- _Provided information_
:::::
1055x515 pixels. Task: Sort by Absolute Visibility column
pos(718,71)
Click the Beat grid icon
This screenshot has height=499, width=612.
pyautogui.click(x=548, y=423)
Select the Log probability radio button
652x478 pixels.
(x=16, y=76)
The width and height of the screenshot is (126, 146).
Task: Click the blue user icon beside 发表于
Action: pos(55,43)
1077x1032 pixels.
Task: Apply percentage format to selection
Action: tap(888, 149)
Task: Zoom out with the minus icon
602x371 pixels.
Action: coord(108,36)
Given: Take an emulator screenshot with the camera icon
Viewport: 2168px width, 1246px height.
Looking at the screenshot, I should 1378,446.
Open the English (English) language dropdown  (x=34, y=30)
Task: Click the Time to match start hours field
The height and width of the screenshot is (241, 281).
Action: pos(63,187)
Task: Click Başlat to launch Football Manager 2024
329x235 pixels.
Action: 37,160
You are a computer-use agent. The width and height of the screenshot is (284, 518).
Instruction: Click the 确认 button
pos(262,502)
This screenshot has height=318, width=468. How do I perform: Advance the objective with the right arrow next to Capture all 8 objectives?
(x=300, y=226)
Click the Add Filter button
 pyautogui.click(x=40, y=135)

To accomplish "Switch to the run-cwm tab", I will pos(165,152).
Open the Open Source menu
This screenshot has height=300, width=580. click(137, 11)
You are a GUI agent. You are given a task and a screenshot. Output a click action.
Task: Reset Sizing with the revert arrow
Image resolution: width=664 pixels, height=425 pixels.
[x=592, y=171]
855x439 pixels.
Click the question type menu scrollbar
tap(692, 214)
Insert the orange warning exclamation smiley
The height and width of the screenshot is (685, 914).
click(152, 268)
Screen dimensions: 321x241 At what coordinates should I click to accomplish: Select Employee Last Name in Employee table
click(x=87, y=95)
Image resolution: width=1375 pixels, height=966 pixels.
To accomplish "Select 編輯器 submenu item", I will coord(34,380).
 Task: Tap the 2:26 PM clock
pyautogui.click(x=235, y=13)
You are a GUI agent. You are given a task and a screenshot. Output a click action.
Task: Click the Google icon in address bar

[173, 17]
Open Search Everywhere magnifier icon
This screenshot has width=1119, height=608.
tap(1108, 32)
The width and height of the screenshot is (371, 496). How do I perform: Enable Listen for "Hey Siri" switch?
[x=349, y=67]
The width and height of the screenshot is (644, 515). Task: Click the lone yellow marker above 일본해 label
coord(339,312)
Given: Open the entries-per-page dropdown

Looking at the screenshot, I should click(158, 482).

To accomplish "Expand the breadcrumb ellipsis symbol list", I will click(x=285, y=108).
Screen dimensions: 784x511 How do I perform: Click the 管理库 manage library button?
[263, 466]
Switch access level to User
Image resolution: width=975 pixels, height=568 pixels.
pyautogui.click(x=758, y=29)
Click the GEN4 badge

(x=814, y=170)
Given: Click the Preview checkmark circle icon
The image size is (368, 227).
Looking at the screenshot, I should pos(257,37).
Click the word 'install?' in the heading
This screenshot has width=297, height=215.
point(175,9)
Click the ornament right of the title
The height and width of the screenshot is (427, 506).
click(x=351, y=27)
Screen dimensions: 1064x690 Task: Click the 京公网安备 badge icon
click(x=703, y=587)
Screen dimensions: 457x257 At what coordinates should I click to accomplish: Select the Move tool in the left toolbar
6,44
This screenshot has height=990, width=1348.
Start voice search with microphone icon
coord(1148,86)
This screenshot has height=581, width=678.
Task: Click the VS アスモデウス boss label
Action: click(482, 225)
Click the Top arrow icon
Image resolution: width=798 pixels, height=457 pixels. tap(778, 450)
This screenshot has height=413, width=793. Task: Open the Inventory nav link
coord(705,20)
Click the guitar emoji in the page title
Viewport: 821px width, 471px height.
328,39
:::::
- _Objective_
Replace every occurrence of "Screen dimensions" in the data above with "Screen size", and write out all the data again with nothing else changed.

- _Answer to this problem_
1055x515 pixels. Task: Sort by Absolute Visibility column
pos(718,71)
Click the Beat grid icon
This screenshot has height=499, width=612.
pyautogui.click(x=548, y=423)
Select the Log probability radio button
652x478 pixels.
(x=16, y=76)
The width and height of the screenshot is (126, 146).
Task: Click the blue user icon beside 发表于
Action: pos(55,43)
1077x1032 pixels.
Task: Apply percentage format to selection
Action: tap(888, 149)
Task: Zoom out with the minus icon
602x371 pixels.
Action: coord(108,36)
Given: Take an emulator screenshot with the camera icon
Viewport: 2168px width, 1246px height.
Looking at the screenshot, I should 1378,446.
Open the English (English) language dropdown  (x=34, y=30)
Task: Click the Time to match start hours field
The height and width of the screenshot is (241, 281).
Action: pos(63,187)
Task: Click Başlat to launch Football Manager 2024
329x235 pixels.
Action: 37,160
You are a computer-use agent. The width and height of the screenshot is (284, 518).
Instruction: Click the 确认 button
pos(262,502)
This screenshot has height=318, width=468. How do I perform: Advance the objective with the right arrow next to Capture all 8 objectives?
(x=300, y=226)
Click the Add Filter button
 pyautogui.click(x=40, y=135)

To accomplish "Switch to the run-cwm tab", I will pos(165,152).
Open the Open Source menu
This screenshot has height=300, width=580. click(137, 11)
You are a GUI agent. You are given a task and a screenshot. Output a click action.
Task: Reset Sizing with the revert arrow
Image resolution: width=664 pixels, height=425 pixels.
[x=592, y=171]
855x439 pixels.
Click the question type menu scrollbar
tap(692, 214)
Insert the orange warning exclamation smiley
The height and width of the screenshot is (685, 914).
click(152, 268)
Screen size: 321x241 At what coordinates should I click to accomplish: Select Employee Last Name in Employee table
click(x=87, y=95)
Image resolution: width=1375 pixels, height=966 pixels.
To accomplish "Select 編輯器 submenu item", I will coord(34,380).
 Task: Tap the 2:26 PM clock
pyautogui.click(x=235, y=13)
You are a GUI agent. You are given a task and a screenshot. Output a click action.
Task: Click the Google icon in address bar

[173, 17]
Open Search Everywhere magnifier icon
This screenshot has width=1119, height=608.
tap(1108, 32)
The width and height of the screenshot is (371, 496). How do I perform: Enable Listen for "Hey Siri" switch?
[x=349, y=67]
The width and height of the screenshot is (644, 515). Task: Click the lone yellow marker above 일본해 label
coord(339,312)
Given: Open the entries-per-page dropdown

Looking at the screenshot, I should click(158, 482).

To accomplish "Expand the breadcrumb ellipsis symbol list", I will click(x=285, y=108).
Screen size: 784x511 How do I perform: Click the 管理库 manage library button?
[263, 466]
Switch access level to User
Image resolution: width=975 pixels, height=568 pixels.
pyautogui.click(x=758, y=29)
Click the GEN4 badge

(x=814, y=170)
Given: Click the Preview checkmark circle icon
The image size is (368, 227).
Looking at the screenshot, I should pos(257,37).
Click the word 'install?' in the heading
This screenshot has width=297, height=215.
point(175,9)
Click the ornament right of the title
The height and width of the screenshot is (427, 506).
click(x=351, y=27)
Screen size: 1064x690 Task: Click the 京公网安备 badge icon
click(x=703, y=587)
Screen size: 457x257 At what coordinates should I click to accomplish: Select the Move tool in the left toolbar
6,44
This screenshot has height=990, width=1348.
Start voice search with microphone icon
coord(1148,86)
This screenshot has height=581, width=678.
Task: Click the VS アスモデウス boss label
Action: click(482, 225)
Click the Top arrow icon
Image resolution: width=798 pixels, height=457 pixels. tap(778, 450)
This screenshot has height=413, width=793. Task: Open the Inventory nav link
coord(705,20)
Click the guitar emoji in the page title
Viewport: 821px width, 471px height.
328,39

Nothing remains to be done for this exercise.